Exercise directions:
The expected result is a word-for-word copy of the entries, minus any pictures.
[Opening Record set section]
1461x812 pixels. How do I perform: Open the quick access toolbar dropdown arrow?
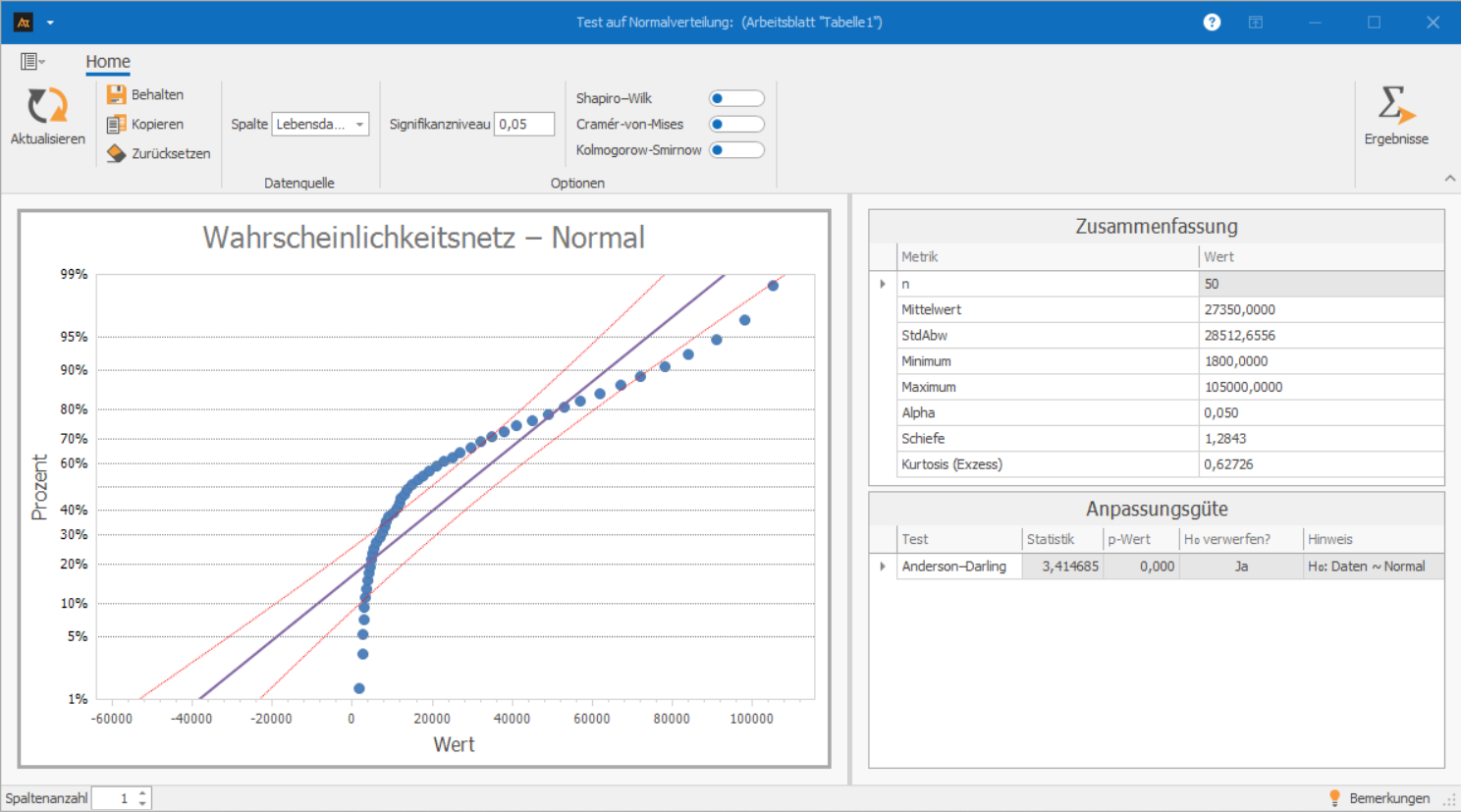click(x=50, y=23)
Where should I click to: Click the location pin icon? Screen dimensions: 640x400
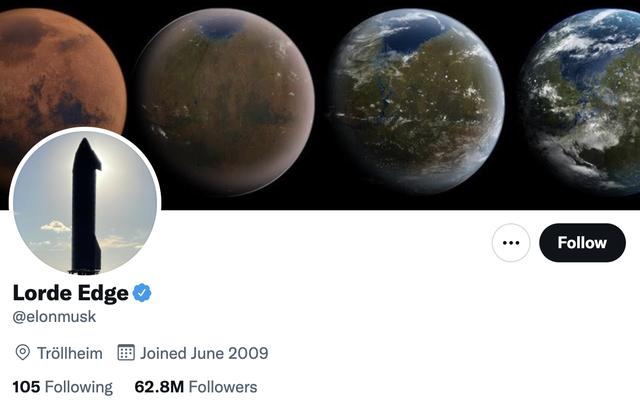22,353
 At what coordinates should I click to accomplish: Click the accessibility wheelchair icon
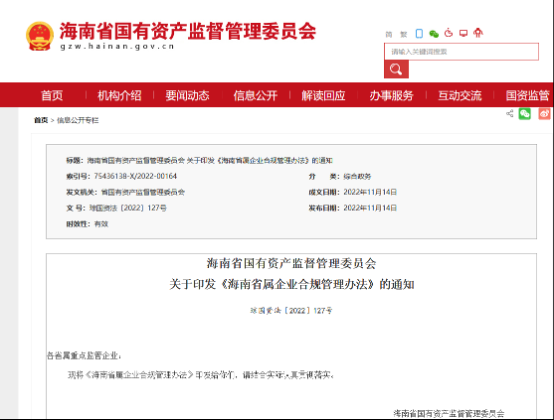(449, 33)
[Closing Record set section]
Task result:
1461x812 pixels. How do I perform: Open the quick access toolbar dropdown arrow?
click(x=50, y=23)
Where should I click to: Click the location pin icon? Screen dimensions: 640x400
22,353
 At what coordinates should I click to accomplish: Click the accessibility wheelchair icon
(449, 33)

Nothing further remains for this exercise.